Copy out the material starting at the line that has "Task: Click the security shield tray icon" and stopping after the line that has "(x=700, y=10)", changing "terminal" to "editor" and keeping all else as it stands.

===== Record excerpts =====

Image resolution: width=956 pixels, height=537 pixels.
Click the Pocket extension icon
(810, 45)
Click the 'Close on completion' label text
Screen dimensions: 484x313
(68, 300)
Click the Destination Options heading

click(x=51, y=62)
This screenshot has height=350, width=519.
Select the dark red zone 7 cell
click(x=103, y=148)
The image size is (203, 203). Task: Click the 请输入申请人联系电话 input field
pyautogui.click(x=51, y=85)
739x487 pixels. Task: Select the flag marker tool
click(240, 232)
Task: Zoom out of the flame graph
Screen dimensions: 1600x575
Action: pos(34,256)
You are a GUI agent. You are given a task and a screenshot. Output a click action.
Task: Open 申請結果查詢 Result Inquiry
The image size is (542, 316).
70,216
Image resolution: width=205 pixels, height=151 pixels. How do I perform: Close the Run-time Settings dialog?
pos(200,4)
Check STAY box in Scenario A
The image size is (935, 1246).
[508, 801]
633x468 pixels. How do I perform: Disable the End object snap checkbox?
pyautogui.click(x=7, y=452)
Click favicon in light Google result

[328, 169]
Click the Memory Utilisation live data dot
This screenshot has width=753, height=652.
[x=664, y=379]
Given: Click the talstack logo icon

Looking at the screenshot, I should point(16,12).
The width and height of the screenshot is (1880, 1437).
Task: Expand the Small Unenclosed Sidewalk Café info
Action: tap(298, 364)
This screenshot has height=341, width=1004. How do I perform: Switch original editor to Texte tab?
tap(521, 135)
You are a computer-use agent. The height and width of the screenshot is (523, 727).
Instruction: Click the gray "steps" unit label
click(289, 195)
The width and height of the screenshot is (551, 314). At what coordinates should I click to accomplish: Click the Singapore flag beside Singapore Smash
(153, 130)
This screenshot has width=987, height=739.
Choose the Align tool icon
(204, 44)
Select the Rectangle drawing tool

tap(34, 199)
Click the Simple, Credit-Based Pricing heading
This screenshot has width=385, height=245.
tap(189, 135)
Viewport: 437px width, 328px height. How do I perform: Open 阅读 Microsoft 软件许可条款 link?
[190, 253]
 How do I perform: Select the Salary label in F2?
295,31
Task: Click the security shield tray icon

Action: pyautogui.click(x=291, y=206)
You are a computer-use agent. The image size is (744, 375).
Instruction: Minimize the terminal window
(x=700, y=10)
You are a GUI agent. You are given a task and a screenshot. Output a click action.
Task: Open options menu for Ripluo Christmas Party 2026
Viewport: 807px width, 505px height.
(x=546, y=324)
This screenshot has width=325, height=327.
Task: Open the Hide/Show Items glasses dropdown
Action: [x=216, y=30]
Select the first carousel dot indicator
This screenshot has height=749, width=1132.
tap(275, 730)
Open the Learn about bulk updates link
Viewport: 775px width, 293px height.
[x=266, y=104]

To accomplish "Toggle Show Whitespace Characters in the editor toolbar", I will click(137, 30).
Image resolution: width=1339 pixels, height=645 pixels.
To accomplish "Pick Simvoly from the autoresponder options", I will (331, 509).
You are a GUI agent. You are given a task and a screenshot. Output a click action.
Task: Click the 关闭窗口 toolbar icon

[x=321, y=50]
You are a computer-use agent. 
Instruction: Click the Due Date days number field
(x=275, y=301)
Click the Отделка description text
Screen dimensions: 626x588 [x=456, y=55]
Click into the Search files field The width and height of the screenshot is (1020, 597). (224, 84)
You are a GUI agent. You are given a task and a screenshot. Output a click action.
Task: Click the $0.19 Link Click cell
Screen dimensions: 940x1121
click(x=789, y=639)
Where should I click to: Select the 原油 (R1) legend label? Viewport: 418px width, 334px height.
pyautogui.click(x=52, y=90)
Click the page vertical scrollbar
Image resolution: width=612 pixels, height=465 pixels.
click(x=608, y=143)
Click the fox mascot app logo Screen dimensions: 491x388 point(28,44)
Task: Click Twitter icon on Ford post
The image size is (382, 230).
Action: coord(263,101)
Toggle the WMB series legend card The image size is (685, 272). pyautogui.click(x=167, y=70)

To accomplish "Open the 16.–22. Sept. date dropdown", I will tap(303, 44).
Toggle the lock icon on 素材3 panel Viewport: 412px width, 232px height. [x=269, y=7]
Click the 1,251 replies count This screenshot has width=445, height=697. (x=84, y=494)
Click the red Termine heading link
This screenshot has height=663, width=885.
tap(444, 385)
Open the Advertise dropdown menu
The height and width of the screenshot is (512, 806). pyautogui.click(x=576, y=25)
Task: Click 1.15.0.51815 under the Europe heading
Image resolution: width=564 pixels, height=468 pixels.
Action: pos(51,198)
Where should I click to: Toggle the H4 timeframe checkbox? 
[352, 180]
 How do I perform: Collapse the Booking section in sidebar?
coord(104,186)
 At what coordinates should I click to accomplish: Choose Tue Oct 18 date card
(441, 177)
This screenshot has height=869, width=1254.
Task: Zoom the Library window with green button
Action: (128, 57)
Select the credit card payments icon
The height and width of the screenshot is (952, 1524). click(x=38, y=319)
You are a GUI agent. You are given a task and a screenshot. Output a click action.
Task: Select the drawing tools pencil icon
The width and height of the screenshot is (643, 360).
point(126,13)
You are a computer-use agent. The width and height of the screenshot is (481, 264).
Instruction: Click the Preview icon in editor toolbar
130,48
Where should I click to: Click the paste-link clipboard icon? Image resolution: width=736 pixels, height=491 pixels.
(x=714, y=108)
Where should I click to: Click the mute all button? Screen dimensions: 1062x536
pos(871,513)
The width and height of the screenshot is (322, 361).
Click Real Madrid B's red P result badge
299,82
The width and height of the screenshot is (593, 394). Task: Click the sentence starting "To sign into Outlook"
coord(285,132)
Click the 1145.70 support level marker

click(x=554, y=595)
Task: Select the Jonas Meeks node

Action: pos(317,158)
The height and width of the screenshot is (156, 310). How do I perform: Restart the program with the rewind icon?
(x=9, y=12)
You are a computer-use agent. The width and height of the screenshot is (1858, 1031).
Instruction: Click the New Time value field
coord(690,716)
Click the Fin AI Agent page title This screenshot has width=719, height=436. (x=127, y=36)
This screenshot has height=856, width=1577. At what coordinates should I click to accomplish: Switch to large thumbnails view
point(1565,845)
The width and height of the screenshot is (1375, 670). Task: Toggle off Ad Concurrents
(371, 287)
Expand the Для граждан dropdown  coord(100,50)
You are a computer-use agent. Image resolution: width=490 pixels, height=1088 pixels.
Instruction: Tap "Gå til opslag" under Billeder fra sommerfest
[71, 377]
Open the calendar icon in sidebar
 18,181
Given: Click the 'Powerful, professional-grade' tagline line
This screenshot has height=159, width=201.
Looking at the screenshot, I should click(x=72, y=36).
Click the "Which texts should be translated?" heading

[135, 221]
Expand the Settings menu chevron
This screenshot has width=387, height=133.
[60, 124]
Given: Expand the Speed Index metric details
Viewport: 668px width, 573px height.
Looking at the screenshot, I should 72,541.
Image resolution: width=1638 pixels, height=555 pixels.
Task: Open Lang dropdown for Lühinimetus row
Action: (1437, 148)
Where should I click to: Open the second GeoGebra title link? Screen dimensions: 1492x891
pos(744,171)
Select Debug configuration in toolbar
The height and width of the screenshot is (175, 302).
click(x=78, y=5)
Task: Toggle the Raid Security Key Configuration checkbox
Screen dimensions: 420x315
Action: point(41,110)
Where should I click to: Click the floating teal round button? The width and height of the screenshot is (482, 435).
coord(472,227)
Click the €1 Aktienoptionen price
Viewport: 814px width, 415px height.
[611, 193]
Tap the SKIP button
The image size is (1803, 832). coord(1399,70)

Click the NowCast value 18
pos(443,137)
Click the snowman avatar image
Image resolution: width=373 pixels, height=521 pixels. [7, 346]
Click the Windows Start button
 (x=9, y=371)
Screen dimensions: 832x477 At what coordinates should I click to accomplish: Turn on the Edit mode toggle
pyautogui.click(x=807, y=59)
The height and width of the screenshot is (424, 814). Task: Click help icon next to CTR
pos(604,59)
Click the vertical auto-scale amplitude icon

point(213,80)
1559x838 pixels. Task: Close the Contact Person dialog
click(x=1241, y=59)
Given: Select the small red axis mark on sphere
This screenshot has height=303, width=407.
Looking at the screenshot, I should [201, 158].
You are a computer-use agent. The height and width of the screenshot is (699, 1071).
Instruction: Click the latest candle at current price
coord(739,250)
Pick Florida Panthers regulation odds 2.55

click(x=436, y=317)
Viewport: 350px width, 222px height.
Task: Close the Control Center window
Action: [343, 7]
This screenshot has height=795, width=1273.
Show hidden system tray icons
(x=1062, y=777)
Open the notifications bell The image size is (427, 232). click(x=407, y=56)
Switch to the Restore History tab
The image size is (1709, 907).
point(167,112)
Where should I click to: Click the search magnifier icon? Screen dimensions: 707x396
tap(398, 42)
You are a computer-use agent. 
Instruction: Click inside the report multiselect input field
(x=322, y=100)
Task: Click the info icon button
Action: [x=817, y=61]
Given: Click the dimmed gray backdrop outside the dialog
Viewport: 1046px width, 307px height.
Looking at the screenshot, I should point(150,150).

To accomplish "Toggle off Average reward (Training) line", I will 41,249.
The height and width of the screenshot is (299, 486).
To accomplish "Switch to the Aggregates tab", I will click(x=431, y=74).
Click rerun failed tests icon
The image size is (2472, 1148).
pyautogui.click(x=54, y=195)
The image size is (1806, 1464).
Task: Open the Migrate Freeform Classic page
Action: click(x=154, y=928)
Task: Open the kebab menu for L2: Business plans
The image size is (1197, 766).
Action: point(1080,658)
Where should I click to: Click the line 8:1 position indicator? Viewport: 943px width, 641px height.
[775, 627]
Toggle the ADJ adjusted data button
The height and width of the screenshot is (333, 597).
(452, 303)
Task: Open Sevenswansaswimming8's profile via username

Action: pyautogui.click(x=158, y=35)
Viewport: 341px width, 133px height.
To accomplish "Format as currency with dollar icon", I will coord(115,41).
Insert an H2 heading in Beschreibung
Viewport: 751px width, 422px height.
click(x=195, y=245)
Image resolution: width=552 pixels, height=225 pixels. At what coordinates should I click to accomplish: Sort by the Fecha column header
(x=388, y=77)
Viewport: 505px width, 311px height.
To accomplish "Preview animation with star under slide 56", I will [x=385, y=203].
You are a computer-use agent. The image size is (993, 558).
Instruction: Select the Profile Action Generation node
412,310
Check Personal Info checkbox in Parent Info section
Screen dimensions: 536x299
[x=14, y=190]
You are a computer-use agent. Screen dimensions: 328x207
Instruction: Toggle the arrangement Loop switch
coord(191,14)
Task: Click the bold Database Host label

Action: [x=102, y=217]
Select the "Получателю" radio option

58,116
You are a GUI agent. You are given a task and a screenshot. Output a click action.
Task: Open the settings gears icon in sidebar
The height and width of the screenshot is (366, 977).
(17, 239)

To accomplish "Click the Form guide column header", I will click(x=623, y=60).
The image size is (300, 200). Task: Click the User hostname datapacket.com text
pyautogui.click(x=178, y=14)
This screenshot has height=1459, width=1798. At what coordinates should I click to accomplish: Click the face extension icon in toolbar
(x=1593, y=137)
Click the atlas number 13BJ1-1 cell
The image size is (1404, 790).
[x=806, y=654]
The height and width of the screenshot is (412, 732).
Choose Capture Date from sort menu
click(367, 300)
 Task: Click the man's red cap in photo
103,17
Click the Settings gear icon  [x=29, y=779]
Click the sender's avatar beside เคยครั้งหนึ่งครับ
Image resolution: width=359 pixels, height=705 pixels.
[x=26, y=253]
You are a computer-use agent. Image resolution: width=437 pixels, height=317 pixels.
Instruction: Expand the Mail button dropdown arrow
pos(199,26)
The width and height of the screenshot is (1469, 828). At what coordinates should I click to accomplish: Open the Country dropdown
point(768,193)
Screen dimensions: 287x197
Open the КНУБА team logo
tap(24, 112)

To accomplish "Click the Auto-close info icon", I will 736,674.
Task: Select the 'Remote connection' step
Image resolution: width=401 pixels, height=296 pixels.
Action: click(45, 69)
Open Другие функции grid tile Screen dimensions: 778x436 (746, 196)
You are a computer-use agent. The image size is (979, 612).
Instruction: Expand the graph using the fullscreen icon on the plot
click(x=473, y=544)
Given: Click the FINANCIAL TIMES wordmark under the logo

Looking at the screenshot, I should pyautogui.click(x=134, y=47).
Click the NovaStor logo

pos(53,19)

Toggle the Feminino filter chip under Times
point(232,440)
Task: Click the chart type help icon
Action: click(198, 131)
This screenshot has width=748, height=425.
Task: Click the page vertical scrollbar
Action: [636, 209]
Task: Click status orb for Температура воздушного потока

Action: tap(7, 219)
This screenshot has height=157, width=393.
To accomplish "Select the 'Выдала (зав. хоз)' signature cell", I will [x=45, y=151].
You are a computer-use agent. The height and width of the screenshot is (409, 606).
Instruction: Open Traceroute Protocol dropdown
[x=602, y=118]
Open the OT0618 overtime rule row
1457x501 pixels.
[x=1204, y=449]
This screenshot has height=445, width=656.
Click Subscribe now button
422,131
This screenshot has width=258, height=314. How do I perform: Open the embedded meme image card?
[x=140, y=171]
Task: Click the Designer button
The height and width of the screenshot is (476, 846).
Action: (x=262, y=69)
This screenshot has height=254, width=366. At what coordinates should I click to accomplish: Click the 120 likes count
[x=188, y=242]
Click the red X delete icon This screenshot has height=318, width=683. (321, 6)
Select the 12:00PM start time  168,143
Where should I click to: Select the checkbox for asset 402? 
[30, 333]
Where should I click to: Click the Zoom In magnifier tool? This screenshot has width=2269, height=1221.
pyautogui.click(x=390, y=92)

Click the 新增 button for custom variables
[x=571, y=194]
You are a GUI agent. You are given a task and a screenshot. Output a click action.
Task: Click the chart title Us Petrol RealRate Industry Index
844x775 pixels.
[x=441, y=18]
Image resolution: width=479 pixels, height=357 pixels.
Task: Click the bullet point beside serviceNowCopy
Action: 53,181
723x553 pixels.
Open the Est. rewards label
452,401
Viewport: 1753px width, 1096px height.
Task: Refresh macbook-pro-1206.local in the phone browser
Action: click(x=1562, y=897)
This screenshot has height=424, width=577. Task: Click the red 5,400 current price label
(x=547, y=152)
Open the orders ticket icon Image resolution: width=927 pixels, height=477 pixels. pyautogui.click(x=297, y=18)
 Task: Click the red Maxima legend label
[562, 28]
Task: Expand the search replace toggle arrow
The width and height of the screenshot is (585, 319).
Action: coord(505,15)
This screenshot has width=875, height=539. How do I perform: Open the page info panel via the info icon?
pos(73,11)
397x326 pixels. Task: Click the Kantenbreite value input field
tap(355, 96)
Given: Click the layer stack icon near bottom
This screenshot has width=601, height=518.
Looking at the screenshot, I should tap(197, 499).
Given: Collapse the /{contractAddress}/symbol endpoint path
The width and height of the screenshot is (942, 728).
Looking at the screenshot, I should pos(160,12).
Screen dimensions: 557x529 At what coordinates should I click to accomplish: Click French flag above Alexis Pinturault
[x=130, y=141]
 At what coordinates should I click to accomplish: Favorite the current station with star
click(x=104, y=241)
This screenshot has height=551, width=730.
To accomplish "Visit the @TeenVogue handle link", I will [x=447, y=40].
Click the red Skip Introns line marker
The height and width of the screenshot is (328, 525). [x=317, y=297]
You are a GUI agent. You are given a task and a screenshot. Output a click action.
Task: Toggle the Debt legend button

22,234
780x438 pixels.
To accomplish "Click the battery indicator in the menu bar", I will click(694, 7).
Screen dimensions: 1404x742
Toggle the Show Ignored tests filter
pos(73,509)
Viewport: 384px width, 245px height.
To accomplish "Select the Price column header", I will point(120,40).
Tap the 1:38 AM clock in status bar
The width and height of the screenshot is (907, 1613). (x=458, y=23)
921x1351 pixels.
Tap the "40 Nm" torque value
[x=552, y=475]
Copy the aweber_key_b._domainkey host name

=====

**Output**
Task: Click the security shield tray icon

Action: pyautogui.click(x=291, y=206)
You are a computer-use agent. The image size is (744, 375).
Instruction: Minimize the editor window
(x=700, y=10)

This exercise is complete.